▶ [Problem statement]: All lines from the one that mentions "Given: Click the laughing face avatar" through the last of the entries below must be copied exactly, with both ends kept.

### Material for the task

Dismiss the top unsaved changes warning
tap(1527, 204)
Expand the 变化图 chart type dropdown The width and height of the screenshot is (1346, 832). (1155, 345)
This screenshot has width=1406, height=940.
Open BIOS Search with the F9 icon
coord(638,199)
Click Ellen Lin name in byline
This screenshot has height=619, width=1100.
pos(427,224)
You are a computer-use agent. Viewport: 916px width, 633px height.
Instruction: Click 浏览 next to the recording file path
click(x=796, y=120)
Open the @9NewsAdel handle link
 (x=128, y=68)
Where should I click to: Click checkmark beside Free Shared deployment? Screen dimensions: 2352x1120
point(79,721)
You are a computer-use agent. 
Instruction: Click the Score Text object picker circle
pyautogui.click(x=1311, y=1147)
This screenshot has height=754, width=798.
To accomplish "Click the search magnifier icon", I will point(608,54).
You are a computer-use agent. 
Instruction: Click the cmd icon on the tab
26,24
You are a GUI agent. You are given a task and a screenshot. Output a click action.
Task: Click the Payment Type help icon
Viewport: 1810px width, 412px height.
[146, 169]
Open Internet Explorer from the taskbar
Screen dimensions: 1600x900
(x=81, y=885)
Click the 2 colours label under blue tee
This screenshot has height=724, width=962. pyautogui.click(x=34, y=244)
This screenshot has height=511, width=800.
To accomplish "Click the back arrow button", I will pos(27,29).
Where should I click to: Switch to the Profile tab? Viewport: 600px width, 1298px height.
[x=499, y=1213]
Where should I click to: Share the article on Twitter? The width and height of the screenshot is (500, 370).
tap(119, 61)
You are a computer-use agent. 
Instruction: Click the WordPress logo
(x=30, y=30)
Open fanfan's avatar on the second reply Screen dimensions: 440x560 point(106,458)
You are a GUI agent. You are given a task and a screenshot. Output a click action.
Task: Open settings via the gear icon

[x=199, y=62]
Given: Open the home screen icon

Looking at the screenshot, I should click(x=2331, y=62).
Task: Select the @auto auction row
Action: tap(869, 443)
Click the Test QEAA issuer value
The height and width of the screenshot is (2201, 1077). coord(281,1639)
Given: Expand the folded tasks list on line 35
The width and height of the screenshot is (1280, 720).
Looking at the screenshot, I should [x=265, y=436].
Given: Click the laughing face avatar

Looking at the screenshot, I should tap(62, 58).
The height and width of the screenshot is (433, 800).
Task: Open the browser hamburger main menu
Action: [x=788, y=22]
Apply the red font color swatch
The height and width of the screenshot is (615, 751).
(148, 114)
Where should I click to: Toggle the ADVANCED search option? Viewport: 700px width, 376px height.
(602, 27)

######

▶ [The answer]:
Given: Click the laughing face avatar

Looking at the screenshot, I should tap(62, 58).
The height and width of the screenshot is (433, 800).
Task: Open the browser hamburger main menu
Action: [x=788, y=22]
Apply the red font color swatch
The height and width of the screenshot is (615, 751).
(148, 114)
Where should I click to: Toggle the ADVANCED search option? Viewport: 700px width, 376px height.
(602, 27)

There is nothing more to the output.